Accurate relative positioning is crucial for swarm aerial robotics, enabling coordinated flight and collision avoidance. Although vision-based tracking has been extensively studied, 3D LiDAR-based methods remain underutilized despite their robustness under varying lighting conditions. Existing systems often rely on bulky, power-intensive sensors, making them impractical for small UAVs with strict payload and energy constraints. This paper presents a lightweight LiDAR-based UAV tracking system incorporating an Adaptive Extended Kalman Filter (AEKF) framework. Our approach effectively addresses the challenges posed by sparse, noisy, and nonuniform point cloud data generated by non-repetitive scanning 3D LiDARs, ensuring reliable tracking while remaining suitable for small drones with strict payload constraints. Unlike conventional filtering techniques, the proposed method dynamically adjusts the noise covariance matrices using innovation and residual statistics, thereby enhancing tracking accuracy under real-world conditions. Additionally, a recovery mechanism ensures continuity of tracking during temporary detection failures caused by scattered LiDAR returns or occlusions. Experimental validation was performed using a Livox Mid-360 LiDAR mounted on a DJI F550 UAV in real-world flight scenarios. The proposed method demonstrated robust UAV tracking performance under sparse LiDAR returns and intermittent detections, consistently outperforming both standard Kalman filtering and particle filtering approaches during aggressive maneuvers. These results confirm that the framework enables reliable relative positioning in GPS-denied environments without the need for multi-sensor arrays or external infrastructure.
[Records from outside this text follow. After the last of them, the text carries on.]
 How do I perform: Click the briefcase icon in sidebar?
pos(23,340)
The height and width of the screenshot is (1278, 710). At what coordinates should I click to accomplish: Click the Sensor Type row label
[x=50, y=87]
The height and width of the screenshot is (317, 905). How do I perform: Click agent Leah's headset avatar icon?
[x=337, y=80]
翻译：精确的相对定位对于集群空中机器人至关重要，能够实现协同飞行与避撞。尽管基于视觉的跟踪方法已得到广泛研究，但基于3D LiDAR的方法在不同光照条件下具有鲁棒性，却仍未得到充分利用。现有系统通常依赖笨重且高功耗的传感器，使其在具有严格载荷与能量限制的小型无人机上难以实用。本文提出一种融合自适应扩展卡尔曼滤波（AEKF）框架的轻量化LiDAR无人机跟踪系统。该方法有效应对了非重复扫描式3D LiDAR生成的稀疏、含噪且非均匀点云数据带来的挑战，在保证可靠跟踪的同时，仍适用于具有严格载荷限制的小型无人机。与传统滤波技术不同，所提方法利用新息与残差统计量动态调整噪声协方差矩阵，从而提升了实际条件下的跟踪精度。此外，系统通过恢复机制确保了因LiDAR回波散射或遮挡导致的临时检测失效期间的跟踪连续性。实验验证采用搭载Livox Mid-360 LiDAR的DJI F550无人机在真实飞行场景中进行。所提方法在稀疏LiDAR回波与间歇性检测条件下表现出稳健的无人机跟踪性能，在剧烈机动过程中持续优于标准卡尔曼滤波与粒子滤波方法。这些结果证实，该框架能够在无需多传感器阵列或外部基础设施的GPS拒止环境中实现可靠的相对定位。